Session Title: Presented Poster Session: Equipment, Instrumentation & Surgical Devices

Venue: Poster Village: Pod 1

First Author: : A.Sachdev UK

Co Author(s): :    S. Madge                       

Abstract Details

Purpose:

The IOLMaster (Carl Zeiss Meditec, Jena, Germany) is generally regarded as the biometric standard in planning the dioptre of the IOLs for cataract surgery. The VERION Image Guided System (Alcon Laboratories, Inc., Fort Worth, TX) is a recently developed system to provide accurate keratometric readings, IOL power calculations with axial length input from IOLMaster measurements, an intraoperative guidance system and post-operative refractive measurements.
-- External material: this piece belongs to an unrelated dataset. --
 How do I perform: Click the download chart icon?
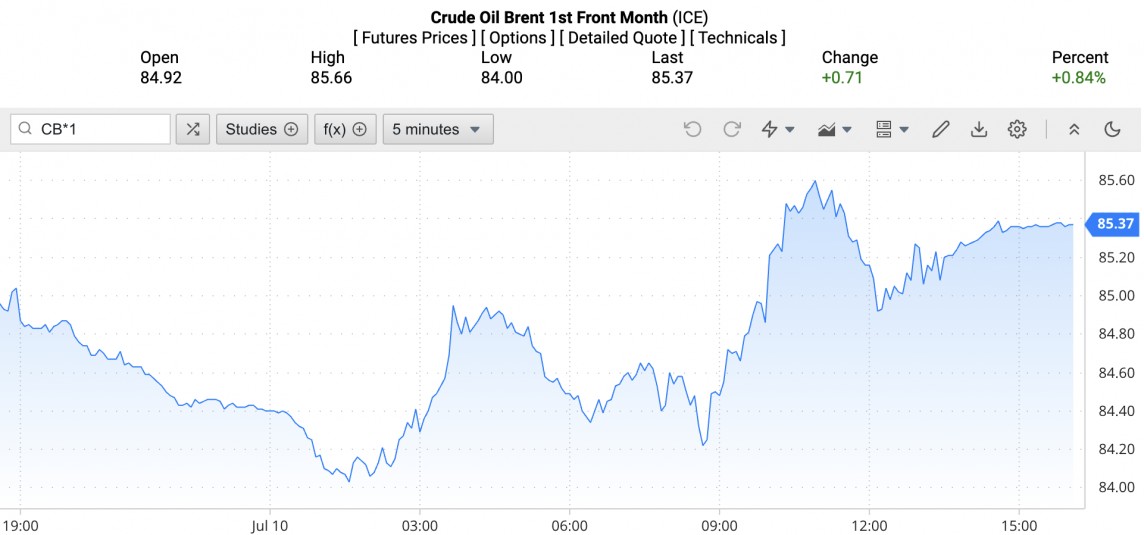979,129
The authors aim to analyse the accuracy in post-operative spherical outcomes for the chosen IOL implanted for the IOLMaster vs VERION systems.

Setting:

A retrospective audit was carried out of all patients who had cataract surgery using AMO Tecnis monofocal lenses under the care of the senior author using both the IOLMaster and VERION systems from March 2017-November 2017 at Nuffield Health Hereford.

Methods:

A database of 80 sequential patients (with axial length 22-26mm) who underwent cataract surgery at Nuffield Health Hereford from March 2017-November 2017 was analysed. These patients were both measured using the IOLMaster and VERION systems and the pre-operative spherical predictions were obtained. The actual post-operative spherical equivalent was calculated from the post-operative refraction data and compared to the predictive spherical outcome values for both the IOLMaster and VERION systems using the SRK/T formula. A paired T-test was also performed to calculate the statistical significance of the results.

Results:

The results showed that there was, on average, a difference of -0.0496D (standard deviation 0.427) in the post-operative spherical equivalent outcome compared to the IOLMaster prediction and an average difference of -0.0464D (standard deviation 0.429) in the post-operative spherical equivalent outcome compared to the VERION prediction. The range of differences in the post-operative spherical equivalent outcomes was -1.255 to +0.935D compared to the IOLMaster predictions, and -1.305 to +0.89D compared to the VERION predictions. The T-test calculated a value of 0.913. Therefore p >0.05.

Conclusions:

The results show that both the IOLMaster and VERION had very similar predictive abilities in post-operative spherical outcomes for cataract surgery with similar averages and ranges of results. The T-test showed no statistical significance between the IOLMaster system measurements and the VERION system measurements. The authors can conclude that the VERION image guided system shows a high correlation with the IOLMaster data and therefore can potentially be used as an alternative assessment tool in cataract surgery.